Далеко за полночь - Брэдбери Рэй Дуглас. Страница 45

— А знаешь, Том, на кого это похоже?

— Да, дедушка. На тебя. Много-много лет назад.

— А, так ты тоже заметил? Бог мой, точно. Это же я в свой восемнадцатый день рождения, когда вся Ирландия, и все ее зеленые луга, и нежные девушки были у меня еще впереди, а не позади. Это же я, точно я. Бог свидетель, я был хорош собой, и ты, Том, тоже. А ты, Фрэнк, Бог свидетель, ты просто чародей. Ты отличный художник, мальчик.
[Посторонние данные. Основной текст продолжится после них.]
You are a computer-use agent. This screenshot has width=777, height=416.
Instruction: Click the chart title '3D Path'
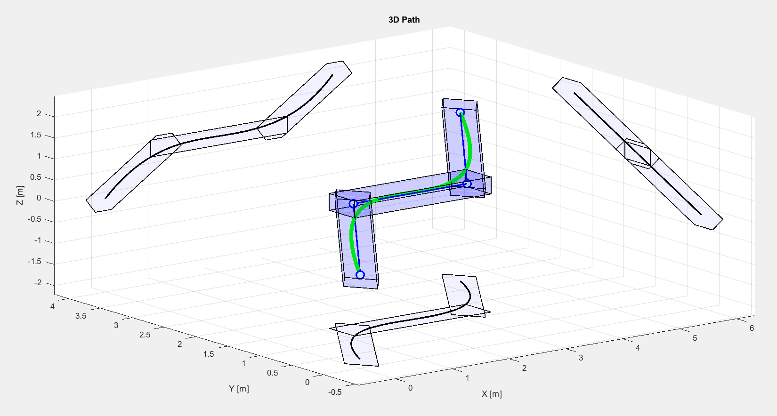click(x=404, y=20)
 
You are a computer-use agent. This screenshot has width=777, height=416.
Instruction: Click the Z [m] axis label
click(x=20, y=195)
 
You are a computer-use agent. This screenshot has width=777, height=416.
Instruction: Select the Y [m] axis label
click(x=239, y=389)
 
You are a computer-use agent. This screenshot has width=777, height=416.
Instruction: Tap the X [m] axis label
click(x=491, y=394)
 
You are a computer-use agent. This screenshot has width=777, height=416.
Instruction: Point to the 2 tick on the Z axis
click(x=39, y=114)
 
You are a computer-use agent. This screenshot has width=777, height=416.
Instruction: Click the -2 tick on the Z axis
click(x=38, y=283)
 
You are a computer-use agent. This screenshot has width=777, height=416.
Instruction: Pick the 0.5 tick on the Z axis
click(x=36, y=177)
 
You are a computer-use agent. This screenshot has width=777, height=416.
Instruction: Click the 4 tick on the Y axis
click(x=52, y=306)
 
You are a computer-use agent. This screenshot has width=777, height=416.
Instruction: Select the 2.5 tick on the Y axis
click(x=145, y=335)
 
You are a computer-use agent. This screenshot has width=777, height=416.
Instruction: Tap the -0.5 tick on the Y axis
click(x=335, y=392)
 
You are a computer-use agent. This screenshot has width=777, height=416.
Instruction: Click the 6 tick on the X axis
click(x=752, y=328)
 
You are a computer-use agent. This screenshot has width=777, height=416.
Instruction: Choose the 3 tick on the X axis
click(x=581, y=358)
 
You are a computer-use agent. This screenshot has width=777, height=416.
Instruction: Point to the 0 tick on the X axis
click(x=410, y=388)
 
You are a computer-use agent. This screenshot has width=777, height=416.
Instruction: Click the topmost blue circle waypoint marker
click(x=460, y=112)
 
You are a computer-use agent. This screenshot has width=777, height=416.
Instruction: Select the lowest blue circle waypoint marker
click(x=360, y=275)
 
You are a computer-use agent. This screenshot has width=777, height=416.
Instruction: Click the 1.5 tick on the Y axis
click(x=209, y=354)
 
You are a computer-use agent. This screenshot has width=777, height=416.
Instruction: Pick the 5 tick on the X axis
click(x=695, y=338)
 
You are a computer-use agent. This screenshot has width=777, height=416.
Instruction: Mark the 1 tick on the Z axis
click(x=39, y=156)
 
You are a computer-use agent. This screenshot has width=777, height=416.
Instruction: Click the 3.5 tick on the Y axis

— Делаю, что могу. — Фрэнк потихоньку вернулся на середину комнаты. — Делаю, что знаю.

— А Тома ты знаешь до кончиков волос, до кончиков ресниц. — Старик обернулся с улыбкой. — Ну, Том, каково тебе глядеть на свет моими глазами? Чувствуешь, что ты герой, что мир лежит перед тобой, как рыбный ряд на дублинском базаре?

Том рассмеялся. Дед тоже. А за ними и Фрэнк.

— Еще по стаканчику. — Старик налил всем виски. — А потом мы позволим тебе тактично улизнуть, Фрэнк. Только обязательно возвращайся. Мне надо с тобой потолковать.

— О чем? — спросил Фрэнк.

— О Великих Тайнах. О Жизни, о Времени, о Бытии. А по-твоему, о чем же еще, Фрэнк?

— Этого довольно, дедушка… — сказал Фрэнк и запнулся, с удивлением услышав сорвавшееся с языка слово. — Я хотел сказать, мистер Келли…

— И дедушки довольно.

— Мне надо бежать. — Фрэнк залпом допил свой виски. — Созвонимся, Том.

Дверь захлопнулась. Фрэнк ушел.

— Ты, разумеется, переночуешь у меня, дедушка? — Том подхватил саквояж. — Фрэнк не вернется. Ты ляжешь на его кровати.

Том уже застилал одну из двух кушеток у дальней стены.

— Спать еще рано. Так что давай, дедушка, еще немного выпьем и поговорим.

Но старик, пораженный, молча разглядывал картины, развешанные по стенам.

— Здорово нарисовано.

— Это все Фрэнк.

— И лампа тоже красивая.

— Ее сделал Фрэнк.

— А коврик на полу?..

— Фрэнк.

— Бог мой, — шептал старик, — ну и трудяга этот Фрэнк!

Он медленно шаркал по комнате, как в музее.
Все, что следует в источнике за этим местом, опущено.